The multidisciplinary student team will design a University Community Greenplex for Brigham Young University in the city of Provo, Utah. Space will be included for all university functions, student housing, residences for all faculty and staff and their families, stores, restaurants, medical facilities, schools, churches, entertainment/recreation establishments, and residences for the people that operate these support services. It will not include manufacturing, industrial, or agricultural space. The primary benefit to people is the walkability of the greenplex community -- everything is within half a mile. The absence of cars in the greenplex benefits people by eliminating noise, congestion, traffic accidents, air pollution, wasted time, and stress. The greenplex dramatically reduces energy consumption, carbon footprint, and air pollution by eliminating gas-powered vehicles, by reducing exposed surface area, and by utilizing a variety of green technologies. The consumption of land and the environmental impact on the local aquifer and watershed are also reduced. The prosperity of greenplex occupants is enhanced by reducing heating and power bills, by eliminating costs for gasoline and car insurance/maintenance, and by reducing health care costs. The sustainability of the greenplex form will be shared with freshman and senior students, the technical community, and the public media.

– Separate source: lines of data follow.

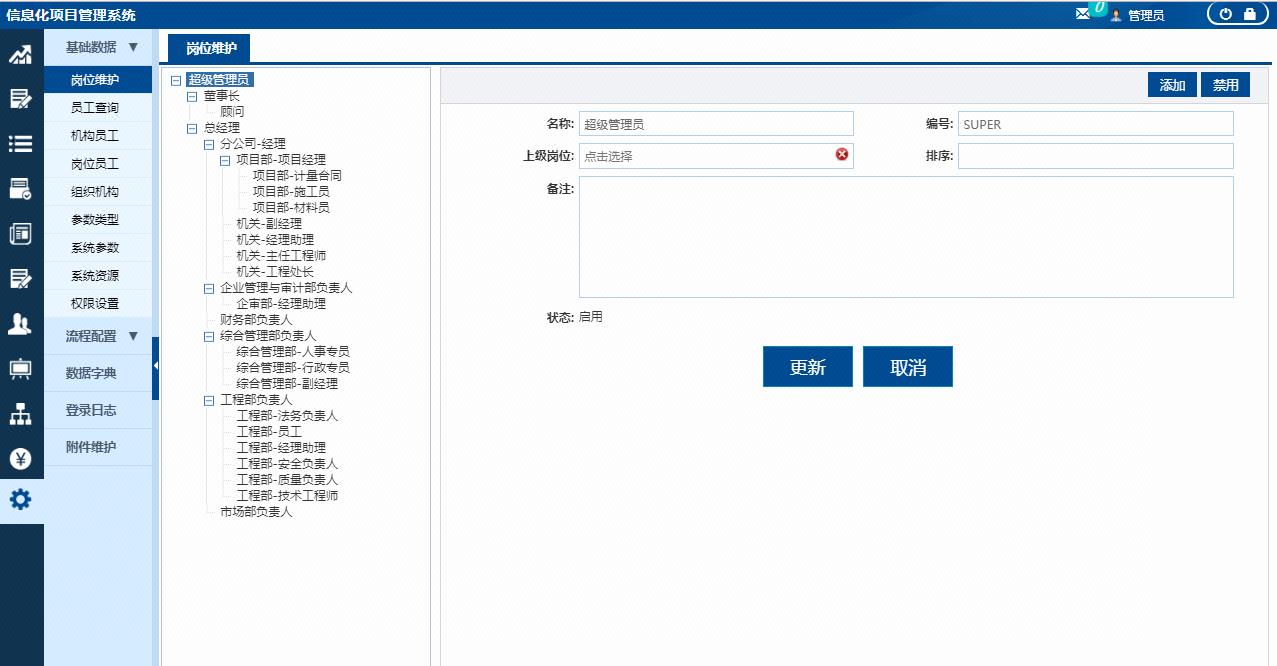Viewport: 1277px width, 666px height.
Task: Expand the 流程配置 menu section
Action: click(97, 336)
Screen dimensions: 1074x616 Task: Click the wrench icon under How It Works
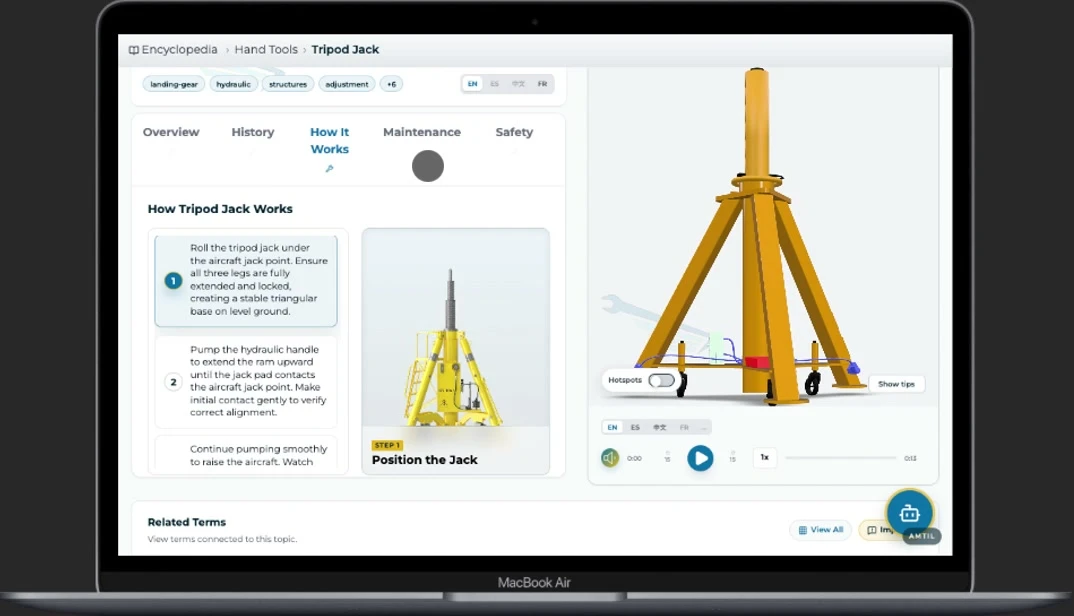coord(329,169)
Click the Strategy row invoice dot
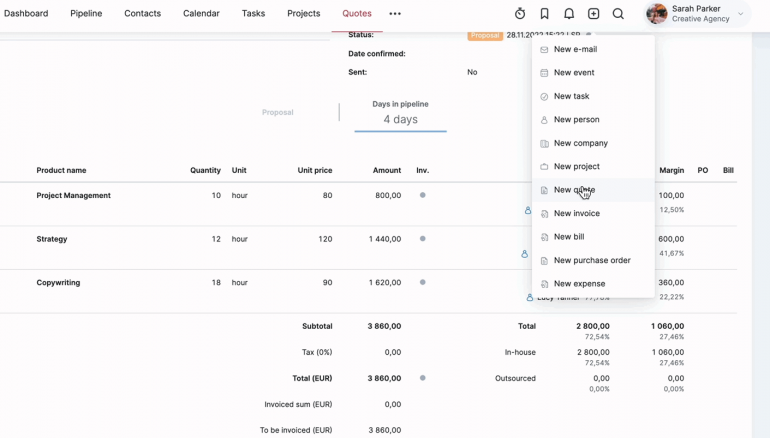 click(422, 239)
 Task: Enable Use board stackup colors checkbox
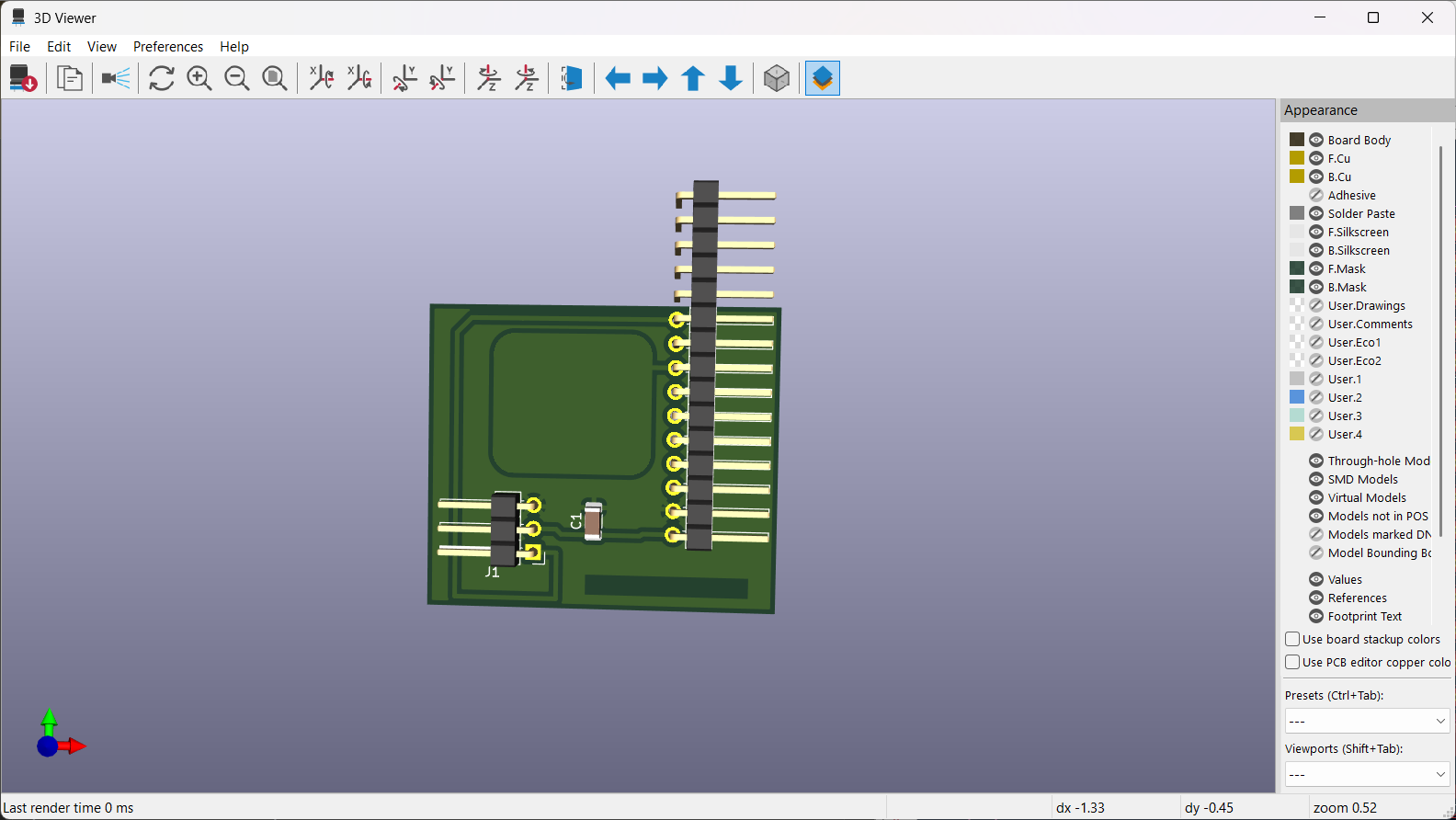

Outputs include images of architecture, space usage, social design, elevators, skybridges, ETFE envelope, structures, construction process, HVAC system, and water system. Outputs include performance metrics for the University Community Greenplex and traditional university communities dominated by sprawl and/or skyscraper forms. These metrics include the reduction in air pollution, energy consumption, travel time, construction/maintenance cost, and water requirement. Another output is a financial plan investigating market viability of the greenplex. Outcomes demonstrate that a highly-connected, three-dimensional, mixed-use, car-free, walkable community is possible, and that congestion can be eliminated. Outcomes include the benefits of sheltering people from severe weather and providing them with multiple emergency escape routes. Outcomes demonstrate that a variety of green technologies and optimization techniques can advance the goal of a net-zero energy/water community. The final outcome is that the greenplex form is a profitable investment.